“Yoga” était destiné à être, selon les mots de l’auteur, un sympathique récit léger et spirituel sur le yoga mais, en réalité, c’est bien plus que cela. Pour commencer, difficile de qualifier cette œuvre de roman car la trame romanesque est peu académique. Vous ne trouverez pas de vraie cohérence narrative avec une mise en place, un déroulement, des événements et un dénouement. Vous arriverez à situer le récit dans le temps et l’espace mais vous vous rendrez rapidement compte qu’il n’y a qu’un seul personnage principal, l’auteur lui-même.
C’est en quelque sorte la signature d’Emmanuel Carrère de se mettre en scène dans ses écrits. “Yoga” est donc davantage une mise en orbite d’expériences de vie autour de l’auteur qu’un roman. Il ne s’agit pas non plus d’une fiction mais d’un assez vaste champ de témoignages. Le vécu d’Emmanuel Carrère mérite-t-il donc qu’on s’y attarde et qu’on en noircisse des pages ? Ma réponse est plutôt oui. Ne serait-ce que pour le bonheur de lire sa prose ; Emmanuel Carrère met du génie dans son style. Bon sang ne saurait mentir, le talent de raconter et d’explorer coule bien dans ses veines.
Mais alors de quoi parle “Yoga” ? De yoga.
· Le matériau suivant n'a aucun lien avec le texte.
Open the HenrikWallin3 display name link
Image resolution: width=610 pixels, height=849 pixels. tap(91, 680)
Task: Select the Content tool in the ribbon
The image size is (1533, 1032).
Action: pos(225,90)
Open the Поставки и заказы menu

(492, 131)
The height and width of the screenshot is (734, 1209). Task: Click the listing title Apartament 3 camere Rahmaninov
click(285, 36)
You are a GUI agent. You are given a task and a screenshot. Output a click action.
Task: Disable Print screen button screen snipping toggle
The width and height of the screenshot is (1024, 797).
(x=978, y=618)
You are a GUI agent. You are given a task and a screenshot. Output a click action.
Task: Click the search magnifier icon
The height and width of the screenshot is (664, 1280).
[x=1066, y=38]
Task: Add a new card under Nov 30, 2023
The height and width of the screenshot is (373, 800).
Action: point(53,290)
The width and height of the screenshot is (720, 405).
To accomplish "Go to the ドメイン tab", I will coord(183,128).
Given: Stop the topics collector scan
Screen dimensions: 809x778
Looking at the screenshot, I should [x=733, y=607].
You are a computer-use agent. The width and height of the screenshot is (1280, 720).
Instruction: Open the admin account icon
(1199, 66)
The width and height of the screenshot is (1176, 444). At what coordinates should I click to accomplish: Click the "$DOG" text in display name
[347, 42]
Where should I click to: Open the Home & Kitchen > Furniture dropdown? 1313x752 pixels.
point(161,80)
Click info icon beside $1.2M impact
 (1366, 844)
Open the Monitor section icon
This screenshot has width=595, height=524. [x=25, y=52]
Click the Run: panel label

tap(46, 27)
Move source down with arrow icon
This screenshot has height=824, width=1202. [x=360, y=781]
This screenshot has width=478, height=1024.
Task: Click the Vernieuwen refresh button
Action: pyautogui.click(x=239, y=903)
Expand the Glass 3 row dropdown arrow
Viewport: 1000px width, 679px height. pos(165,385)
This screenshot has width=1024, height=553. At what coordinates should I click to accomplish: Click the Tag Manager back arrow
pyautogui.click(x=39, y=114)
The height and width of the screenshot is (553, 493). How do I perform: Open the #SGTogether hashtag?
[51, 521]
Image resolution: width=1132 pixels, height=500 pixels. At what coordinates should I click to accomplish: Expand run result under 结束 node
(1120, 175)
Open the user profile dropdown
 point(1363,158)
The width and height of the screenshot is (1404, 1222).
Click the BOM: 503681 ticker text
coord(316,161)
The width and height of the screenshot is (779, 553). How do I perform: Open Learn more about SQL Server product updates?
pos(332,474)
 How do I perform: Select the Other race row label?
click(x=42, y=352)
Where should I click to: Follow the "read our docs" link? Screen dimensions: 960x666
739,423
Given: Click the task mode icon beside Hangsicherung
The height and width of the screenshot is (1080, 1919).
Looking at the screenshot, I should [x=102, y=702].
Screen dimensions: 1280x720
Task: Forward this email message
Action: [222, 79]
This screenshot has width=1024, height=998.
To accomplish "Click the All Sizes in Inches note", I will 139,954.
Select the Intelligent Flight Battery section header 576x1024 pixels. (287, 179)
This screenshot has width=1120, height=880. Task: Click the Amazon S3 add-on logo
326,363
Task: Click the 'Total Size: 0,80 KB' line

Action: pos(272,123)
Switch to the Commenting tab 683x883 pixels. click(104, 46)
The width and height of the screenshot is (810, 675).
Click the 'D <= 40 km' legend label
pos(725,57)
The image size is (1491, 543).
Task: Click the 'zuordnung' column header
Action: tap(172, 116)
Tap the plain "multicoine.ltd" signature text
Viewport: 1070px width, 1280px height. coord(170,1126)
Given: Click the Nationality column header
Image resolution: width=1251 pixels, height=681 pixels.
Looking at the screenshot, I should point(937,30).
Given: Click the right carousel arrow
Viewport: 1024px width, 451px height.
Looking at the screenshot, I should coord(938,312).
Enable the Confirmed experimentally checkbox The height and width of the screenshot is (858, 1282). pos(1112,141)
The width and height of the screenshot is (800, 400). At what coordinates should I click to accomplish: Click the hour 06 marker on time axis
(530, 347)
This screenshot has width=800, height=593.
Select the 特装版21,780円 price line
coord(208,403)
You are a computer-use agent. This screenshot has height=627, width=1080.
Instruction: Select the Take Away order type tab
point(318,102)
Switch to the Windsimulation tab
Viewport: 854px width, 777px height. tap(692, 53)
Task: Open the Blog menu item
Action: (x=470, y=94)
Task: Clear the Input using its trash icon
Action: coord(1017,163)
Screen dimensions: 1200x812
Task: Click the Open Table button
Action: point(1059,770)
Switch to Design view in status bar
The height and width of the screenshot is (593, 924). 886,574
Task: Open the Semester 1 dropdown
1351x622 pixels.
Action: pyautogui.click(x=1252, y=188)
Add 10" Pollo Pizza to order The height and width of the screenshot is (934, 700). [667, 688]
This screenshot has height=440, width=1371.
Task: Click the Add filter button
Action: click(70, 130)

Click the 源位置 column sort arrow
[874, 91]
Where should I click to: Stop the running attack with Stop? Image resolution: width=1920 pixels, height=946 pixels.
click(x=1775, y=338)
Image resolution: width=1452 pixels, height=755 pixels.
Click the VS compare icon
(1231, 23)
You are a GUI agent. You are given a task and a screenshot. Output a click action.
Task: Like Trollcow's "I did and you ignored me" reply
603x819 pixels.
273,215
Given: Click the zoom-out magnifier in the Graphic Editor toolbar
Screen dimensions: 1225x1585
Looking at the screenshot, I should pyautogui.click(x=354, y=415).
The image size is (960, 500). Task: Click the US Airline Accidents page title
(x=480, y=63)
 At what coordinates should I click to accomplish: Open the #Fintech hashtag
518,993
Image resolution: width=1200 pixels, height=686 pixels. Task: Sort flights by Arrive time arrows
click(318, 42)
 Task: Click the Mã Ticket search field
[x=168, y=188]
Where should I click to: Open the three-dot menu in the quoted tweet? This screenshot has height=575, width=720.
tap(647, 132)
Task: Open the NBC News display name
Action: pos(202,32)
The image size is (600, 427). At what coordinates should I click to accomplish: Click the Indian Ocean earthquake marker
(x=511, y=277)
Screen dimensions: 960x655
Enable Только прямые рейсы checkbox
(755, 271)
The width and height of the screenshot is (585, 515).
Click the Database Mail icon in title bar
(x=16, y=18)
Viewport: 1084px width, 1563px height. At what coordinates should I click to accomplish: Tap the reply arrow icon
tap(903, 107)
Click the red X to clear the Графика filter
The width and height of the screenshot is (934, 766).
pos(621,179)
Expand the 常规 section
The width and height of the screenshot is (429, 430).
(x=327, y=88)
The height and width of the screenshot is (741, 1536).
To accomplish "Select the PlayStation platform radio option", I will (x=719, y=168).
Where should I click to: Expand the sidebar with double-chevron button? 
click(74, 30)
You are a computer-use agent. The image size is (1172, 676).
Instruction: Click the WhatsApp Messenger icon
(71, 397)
Mais pas seulement. Mais pas d’abord. “Yoga” présente pour commencer les multiples facettes de la méditation, une discipline qui personnellement a contribué à me sauver la vie même si je la pratique en amatrice et de façon imparfaite, inexpérimentée et approximative. Je me suis complètement retrouvée dans les mots de l’auteur, dans le partage de son approche de la méditation, domaine tellement riche d’enseignements sur soi et son environnement.
Diagnostiqué bipolaire et dépressif, névrosé, Emmanuel Carrère sera hospitalisé à Sainte-Anne en psychiatrie où il suivra différents traitements. Il revient avec vérité et non par complaisance sur ses heures noires. L’idée initiale de ce roman, “Yoga”, va évoluer au gré des circonstances, il sera remodelé par de graves événements tels que l’attaque de Charlie-Hebdo en 2015 ou la crise migratoire alors qu’Emmanuel Carrère sera amené à s’occuper de quelques jeunes demandeurs d’asile en transit.
La plume d’Emmanuel Carrère, que j’avais déjà hautement appréciée dans “Le Royaume”, a fait mouche en moi. Elle est juste, elle sonne vraie, elle détient ce petit côté voyeur et cette bonne dose de narcissisme qui croupissent au fond de chacun ; elle est très humaine.
Si “Yoga” n’est pas un coup de cœur, cette lecture n’en demeure pas moins marquante et m’incite à remettre rapidement la main sur une autre œuvre de l’auteur.